→ Given exercise 1
Revise the antenna gain thread, starting at "I would have" and ending after "quarterwave length.", with "loading coils" changed to "matching networks".
→ Given exercise 2
Pick up the forum thread on antenna gain after its final line and write the next part.

:: Document excerpt ::

"Richard Clark" wrote in message
news
On Fri, 05 Nov 2004 10:45:57 -0800, Jim Kelley
wrote:

I have a question. Can you express the mathematical and/or physical
relationship between Rr and antenna gain? It would sure help to clarify
the point you were trying to make.

Hi Jim,

I would have thought someone else could, given the bandwidth of
discussion in making the current taper shorter and the constant
current section longer. Testing does not bear their facile
relationship out however, and for the topic of a short antenna
(otherwise, why are we talking about loading coils?) it would seem
that antenna gain is immutable over several octaves below a
quarterwave length.

Of course, I coulda done something wrong. I did use a commonly
available design. I did use a commonly available modeler. I even may
have done the wrong thing in choosing a design that could be evaluated
for free. Perhaps I erred in providing the cogent details of
construction. It took all of 20 minutes to accomplish (far less time
than that expended in theories of current-in/current-out). These
technical hurdles appear to have set the bar too high for my work's
refutation in kind. I appreciate that "it's hard work!" ;-)

To answer your question, if you just abandon the perfect load, then
you stand to achieve a higher gain. If you shorten the antenna, then
you stand to achieve a higher gain. There is no change in Rr with the
addition of Xl. Hence the mathematical relationship for an antenna
shorter than quarterwave would be suggested as:
gain ~ 1/Rr
gain ~ 1/Xl
Rr Z

Don't take this gain to the bank however.

73's
Richard Clark, KB7QHC



Oh... This is about gain? No wonder I'm confused about the subject.

John Smith wrote:
"Oh...This is about gain?"

:::
:: Stored records ::

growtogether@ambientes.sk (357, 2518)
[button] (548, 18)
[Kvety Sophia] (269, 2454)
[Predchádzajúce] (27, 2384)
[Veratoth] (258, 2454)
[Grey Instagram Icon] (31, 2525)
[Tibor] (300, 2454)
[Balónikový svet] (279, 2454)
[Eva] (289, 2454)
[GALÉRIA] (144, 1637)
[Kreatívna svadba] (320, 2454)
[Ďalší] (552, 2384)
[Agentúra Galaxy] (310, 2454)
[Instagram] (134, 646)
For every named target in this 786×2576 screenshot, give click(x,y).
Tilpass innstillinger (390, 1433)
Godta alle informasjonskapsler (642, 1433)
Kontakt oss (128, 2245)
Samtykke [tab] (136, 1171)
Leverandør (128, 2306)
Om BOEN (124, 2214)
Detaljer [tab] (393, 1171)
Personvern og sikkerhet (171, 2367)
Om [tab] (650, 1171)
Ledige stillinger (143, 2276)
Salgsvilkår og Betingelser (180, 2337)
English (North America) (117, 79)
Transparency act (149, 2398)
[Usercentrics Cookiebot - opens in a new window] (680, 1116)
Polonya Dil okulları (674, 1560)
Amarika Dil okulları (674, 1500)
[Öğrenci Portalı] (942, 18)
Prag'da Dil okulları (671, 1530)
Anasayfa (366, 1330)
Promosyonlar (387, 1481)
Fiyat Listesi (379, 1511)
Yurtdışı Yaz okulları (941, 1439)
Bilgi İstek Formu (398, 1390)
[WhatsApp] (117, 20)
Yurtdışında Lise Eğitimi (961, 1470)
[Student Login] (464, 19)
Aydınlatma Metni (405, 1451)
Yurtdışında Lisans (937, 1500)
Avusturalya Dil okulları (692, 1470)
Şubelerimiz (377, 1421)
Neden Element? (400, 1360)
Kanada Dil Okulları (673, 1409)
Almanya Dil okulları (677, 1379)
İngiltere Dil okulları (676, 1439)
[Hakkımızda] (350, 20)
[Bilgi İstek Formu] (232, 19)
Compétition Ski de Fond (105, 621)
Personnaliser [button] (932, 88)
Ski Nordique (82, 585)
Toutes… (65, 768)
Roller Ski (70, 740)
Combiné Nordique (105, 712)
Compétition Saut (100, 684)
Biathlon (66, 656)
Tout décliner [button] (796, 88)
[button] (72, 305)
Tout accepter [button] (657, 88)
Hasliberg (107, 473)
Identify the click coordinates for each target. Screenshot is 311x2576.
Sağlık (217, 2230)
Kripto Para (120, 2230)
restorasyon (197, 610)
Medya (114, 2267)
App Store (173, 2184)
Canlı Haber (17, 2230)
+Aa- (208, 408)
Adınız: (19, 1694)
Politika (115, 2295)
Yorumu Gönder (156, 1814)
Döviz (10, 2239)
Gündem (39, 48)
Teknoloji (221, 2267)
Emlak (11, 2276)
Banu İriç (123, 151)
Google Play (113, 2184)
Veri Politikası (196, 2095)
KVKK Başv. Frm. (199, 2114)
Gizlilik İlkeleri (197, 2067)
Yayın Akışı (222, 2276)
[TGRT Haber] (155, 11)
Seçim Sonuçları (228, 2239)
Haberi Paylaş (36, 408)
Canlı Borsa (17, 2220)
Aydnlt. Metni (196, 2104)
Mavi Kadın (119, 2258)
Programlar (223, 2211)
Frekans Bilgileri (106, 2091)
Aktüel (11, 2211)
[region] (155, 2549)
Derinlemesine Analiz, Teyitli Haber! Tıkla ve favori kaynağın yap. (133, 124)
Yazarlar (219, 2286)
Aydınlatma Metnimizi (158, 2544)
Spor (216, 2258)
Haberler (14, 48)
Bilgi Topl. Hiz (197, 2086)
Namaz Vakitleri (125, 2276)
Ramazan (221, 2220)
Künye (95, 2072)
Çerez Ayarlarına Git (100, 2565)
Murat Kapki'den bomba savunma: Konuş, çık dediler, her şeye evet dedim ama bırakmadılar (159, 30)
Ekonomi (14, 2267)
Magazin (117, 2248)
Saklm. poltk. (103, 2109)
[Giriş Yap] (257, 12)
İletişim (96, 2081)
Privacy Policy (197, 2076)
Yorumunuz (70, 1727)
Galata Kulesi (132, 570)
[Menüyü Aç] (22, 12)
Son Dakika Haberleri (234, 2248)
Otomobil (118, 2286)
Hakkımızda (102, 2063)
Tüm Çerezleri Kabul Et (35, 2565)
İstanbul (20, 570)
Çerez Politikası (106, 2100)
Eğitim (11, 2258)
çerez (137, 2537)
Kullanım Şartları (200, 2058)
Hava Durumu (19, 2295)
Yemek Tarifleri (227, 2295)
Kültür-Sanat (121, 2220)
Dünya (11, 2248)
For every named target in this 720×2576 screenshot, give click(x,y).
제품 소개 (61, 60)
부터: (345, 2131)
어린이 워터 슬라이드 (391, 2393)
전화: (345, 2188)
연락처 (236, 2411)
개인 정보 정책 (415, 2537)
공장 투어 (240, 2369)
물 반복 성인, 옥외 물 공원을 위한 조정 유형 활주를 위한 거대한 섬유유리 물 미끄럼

:::

→ Exercise output 1
I would have thought someone else could, given the bandwidth of
discussion in making the current taper shorter and the constant
current section longer. Testing does not bear their facile
relationship out however, and for the topic of a short antenna
(otherwise, why are we talking about matching networks?) it would seem
that antenna gain is immutable over several octaves below a
quarterwave length.

→ Exercise output 2
Don`t think so. This is about unequal currents into and out of an
antenna loading coil. The effect a loading coil has on received signals
is due at least in part to its effect on radiation resistance versus
total (radiation + loss) resistance. If you increase radiation
resistance as comared with loss resistance you increase effective
radiated power. Directive gain has nothing to do with loss.

Here is Terman`s comment on gain in Note 2 on page 870 of his 1955
edition:
"Directive gain depends entirely on the distribution in space of
radiated power. The power input to the antenna, the antenna losses, or
the power consumed in a terminating resistance have nothing to do with
directive gain. Such factors are taken into account in terms of the
power gain of the antenna which is defined as the ratio of the power
input to the comparison antenna required to develop a particular field
strength in the direction of maximum radiation, to the power input that
must be delivered to the directional antenna to obtain the same field
strength in the same direction. Unless otherwise specified the
comparison antenna is a lossless isotropic radiator."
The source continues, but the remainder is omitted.